Yaz ortası evde sıcak ötesi bir pazar. Çeşme'den erken dönmüşüm ,dinlenmek için. Ev dandini, valiz açılacak, çamaşır yıkanacak vs derken daha önce kitabını okuduğum o filme denk geldim. "Ye, Dua Et, Sev" Julia Roberts baş rolde.
Kolay olur, izlerim,uykum gelir, kafa dağıtırım diye düşünerek, takıldım filme. Sözüm ona konuyu biliyorum, sonunu biliyorum ama nafile, bir heyecan bastı beni. Hele kadının o kelimesini bulduğu sahnenin içime serptiği serinlik, ferahlık, aydınlık. Nereye kadar bu derinlik, ne komik bir etkileniş..
Ha neden, sahneler mi mükemmeldi? Oyunculuk mu yıkılıyor ? Müzikler mi? Yok değil.. Kelime bulunmuş daha ne olsun, kadın arayışta.. Durum o sırada aynı ben. Farkımız şu; ben geceleri satın alıyorum, kadın geze geze, hayatının bir dönemini. Aklıma gelmedi değil tabii, alıp başımı çekip gideyim ben de bir yerlere diye. Nereye tabii? İş var, kızım var,sorumluluklar ıvır zıvır ve tabii kıvır.
Neyse başladım yogaya, meditasyona, evren enerji ilişkilerini kurcalamaya. Hafif sıyırmaya yakınken duruldum.
Kabulleniş dönemi geldi çattı.
İstanbul'dayım o hafta, gece bir yere davetliydim. Gittim, eğlendik, yedik içtik derken zaten bir dolu alerji ilacı, kortizon vs kullanıyorum uyku ve kaşıntılar bastırdı, atladım taksiye eve dönüyorum. Bir arkadaşım da bana eşlik ediyor, daha ziyade ben kendisini eve bırakıyorum çünkü sızdı takside. Varlığı yokluğu bir neyse ki.
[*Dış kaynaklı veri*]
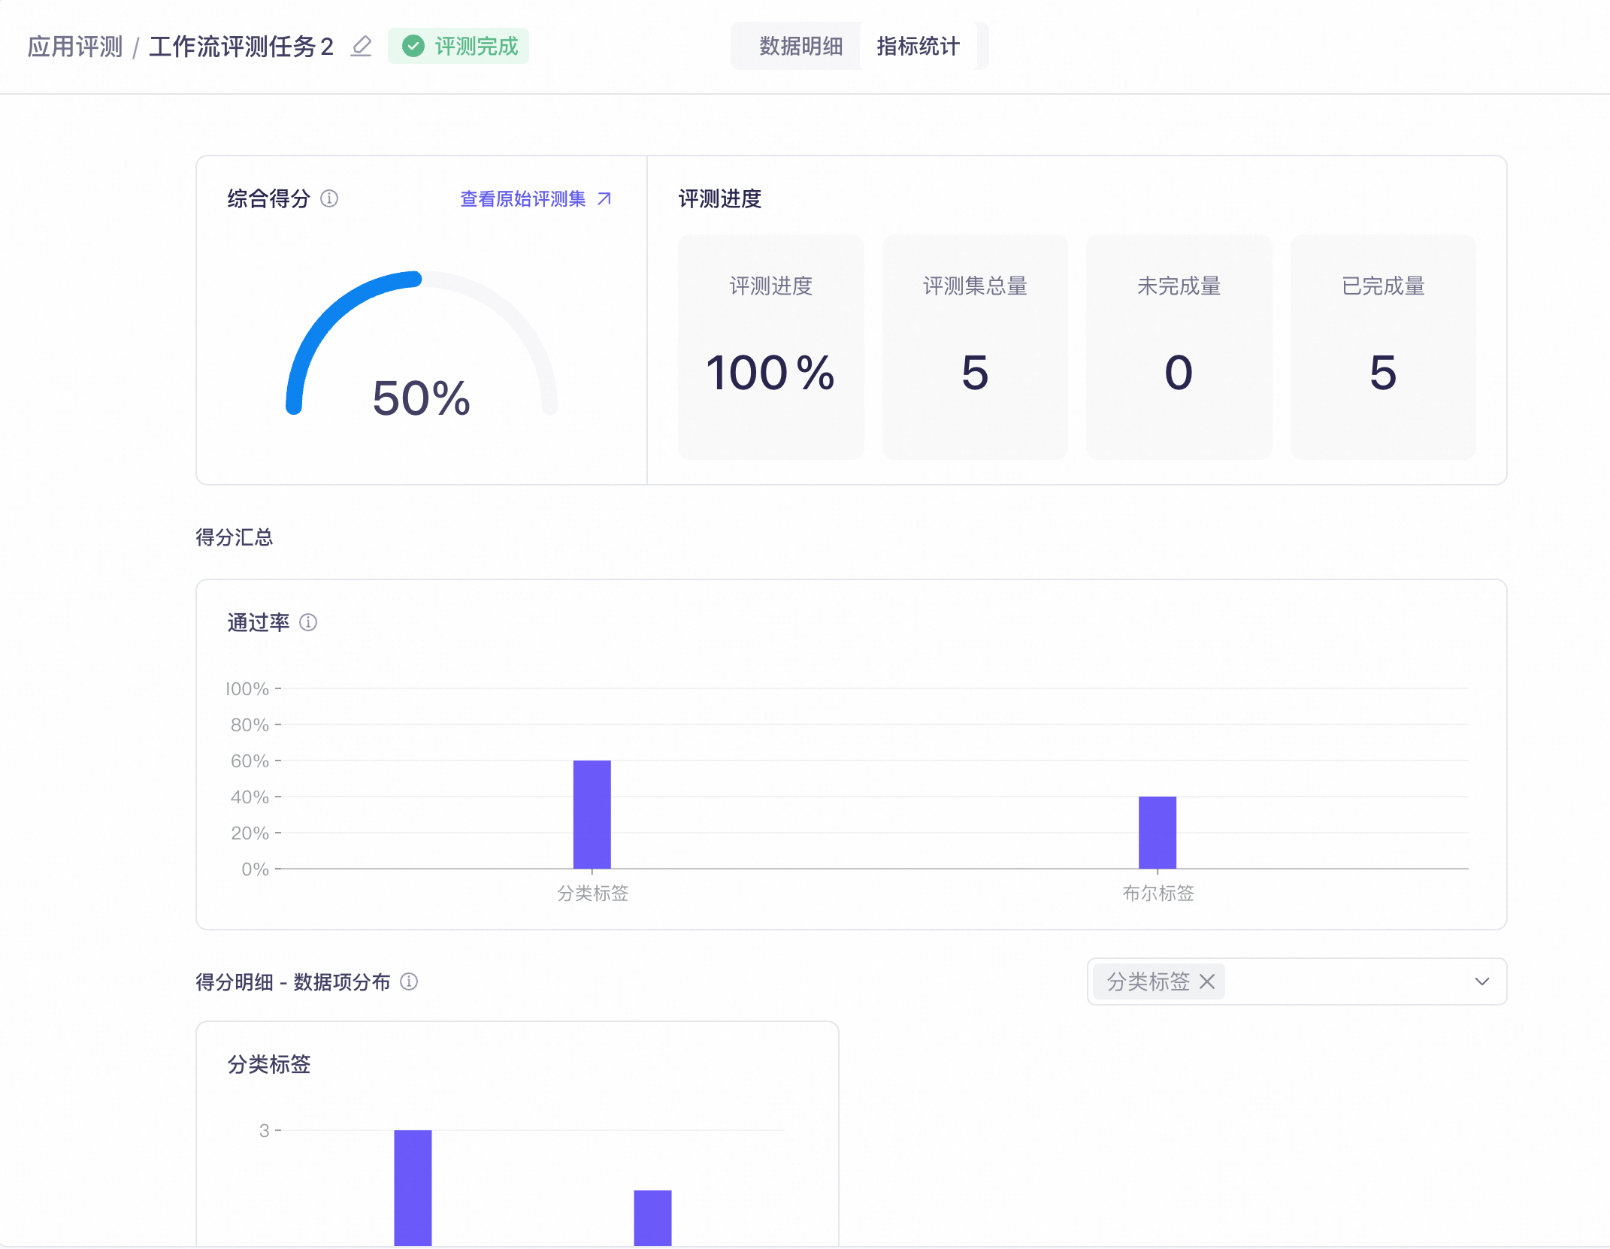Click green check icon in 评测完成 badge
This screenshot has width=1610, height=1249.
click(x=413, y=47)
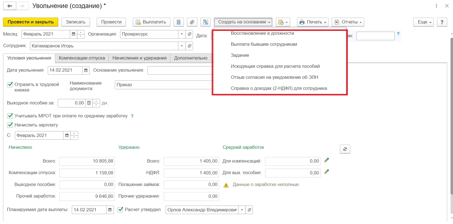Uncheck Отразить в трудовой книжке
Viewport: 453px width, 224px height.
pyautogui.click(x=10, y=84)
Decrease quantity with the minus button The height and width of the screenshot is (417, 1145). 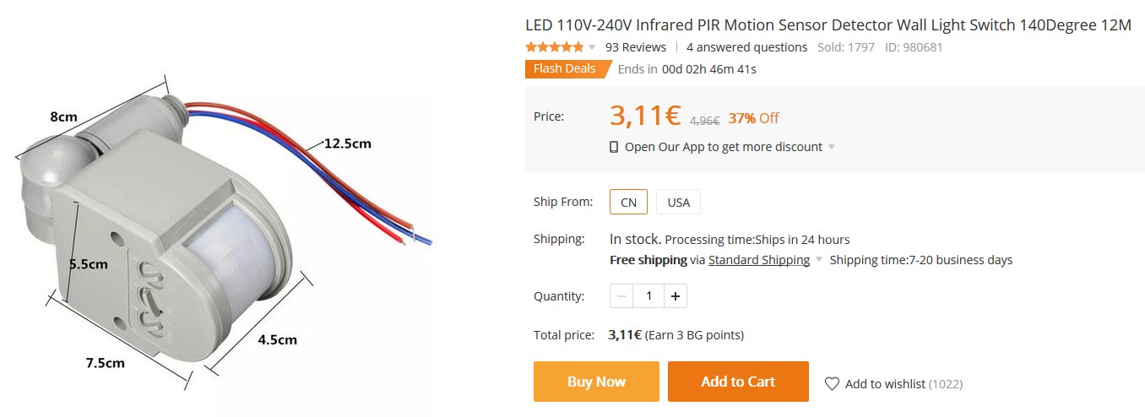(621, 296)
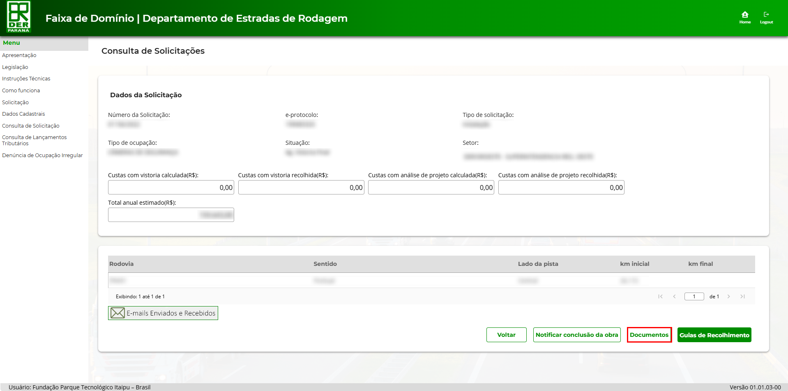This screenshot has width=788, height=391.
Task: Click the page number input field
Action: pos(694,297)
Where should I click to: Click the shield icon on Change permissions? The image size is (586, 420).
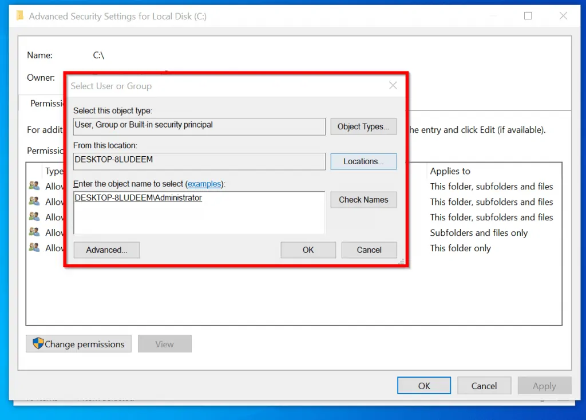click(38, 343)
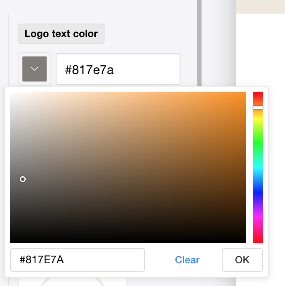The height and width of the screenshot is (286, 285).
Task: Focus the #817e7a hex text field
Action: coord(118,69)
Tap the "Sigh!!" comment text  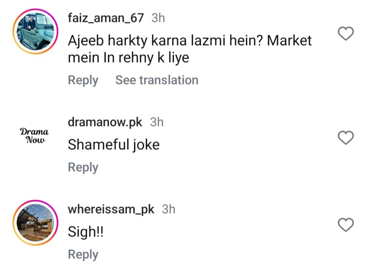coord(86,232)
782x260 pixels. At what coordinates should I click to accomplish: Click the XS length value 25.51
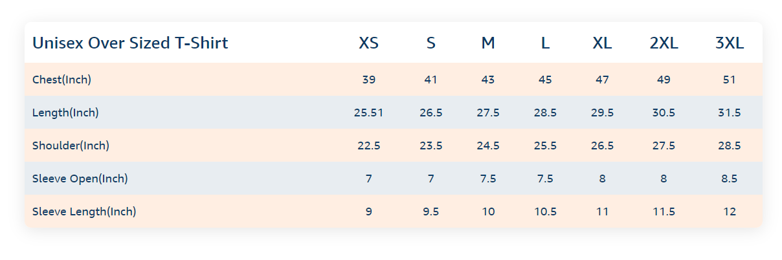tap(369, 113)
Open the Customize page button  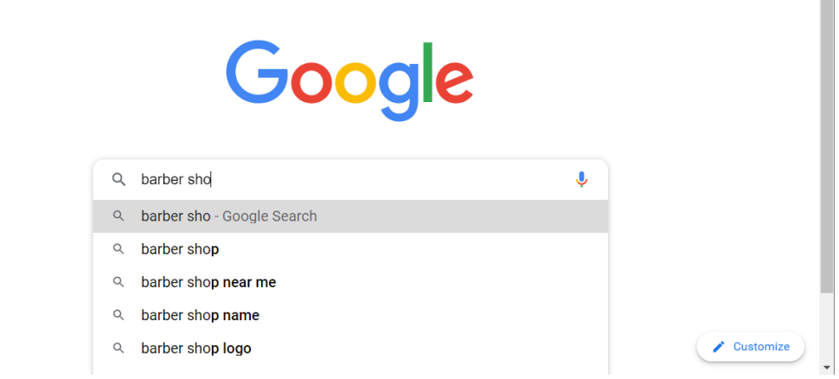point(750,347)
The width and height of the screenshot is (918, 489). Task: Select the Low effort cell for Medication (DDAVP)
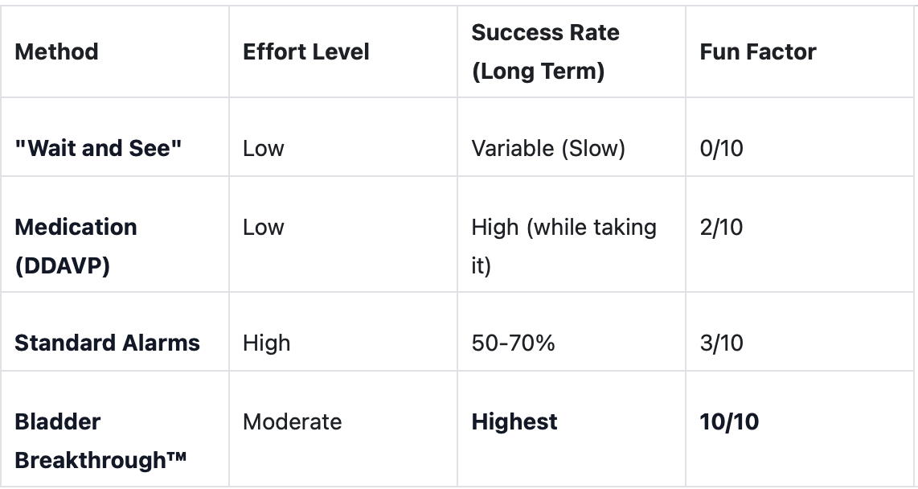point(263,228)
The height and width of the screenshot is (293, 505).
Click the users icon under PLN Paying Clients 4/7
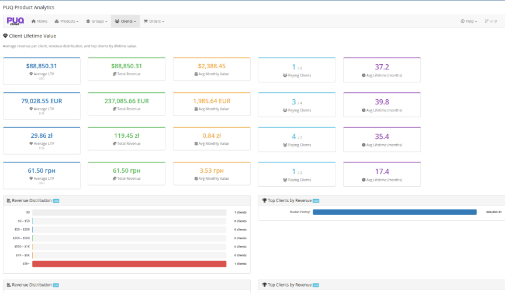285,145
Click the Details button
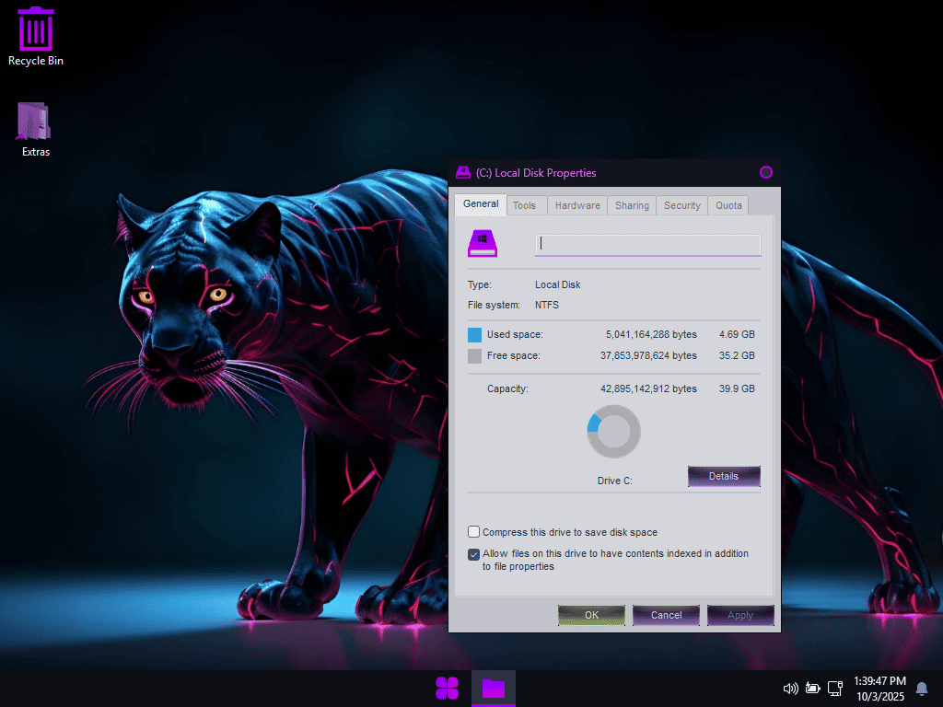This screenshot has width=943, height=707. tap(723, 476)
İstanbul'un Galata'sından Arnavutköy'e doğru yoldayız. Ses seda yok, daracık sokaklarda ilerliyoruz. Arnavut kaldırımı. Derken sol kaldırımda yürüyen biri var. Ben. Yürüyorum, yanımda bir kız çocuğu. Hava ağarıyor birden ve taksideki ben "An" içinde kayboluyorum.
Astral seyahat desem değil, kadın benden daha mutlu, daha güzel, yaz'ı yaşıyor o sırada, üzerinde tiril tiril upuzun bembeyaz çiçekli bir etek, askılı bembeyaz bir bluz, adeta kızıyla uçuşuyor. Ele ele tutuşmuş, kayarak sanki ilerliyorlar kaldırımda. Çok hafifler, taptazeler.
Aklıma film geliyor birden bire, Julia Roberts hayatının kelimesini arıyordu ve bulmuştu ya, ben de aramaya başlamıştım hatta ve işte o An buldum. "Mahalle"
O mahallede uçuşan, titreşen, gülen, mutlu kadın. Ruhum orada takılı kalıyor tabii.
Şimdilerde ise "Mahalle" diye diye, konsantre olmaya başladım zamanla. Mahalle diye diye dengeyi yakaladığım günlerim oldu. Mahalle diye diye arayışlarımı durdurup teslim oldum. Kaybolurum sandığım o Mahalle'de yeniden bir ben VAR oldum.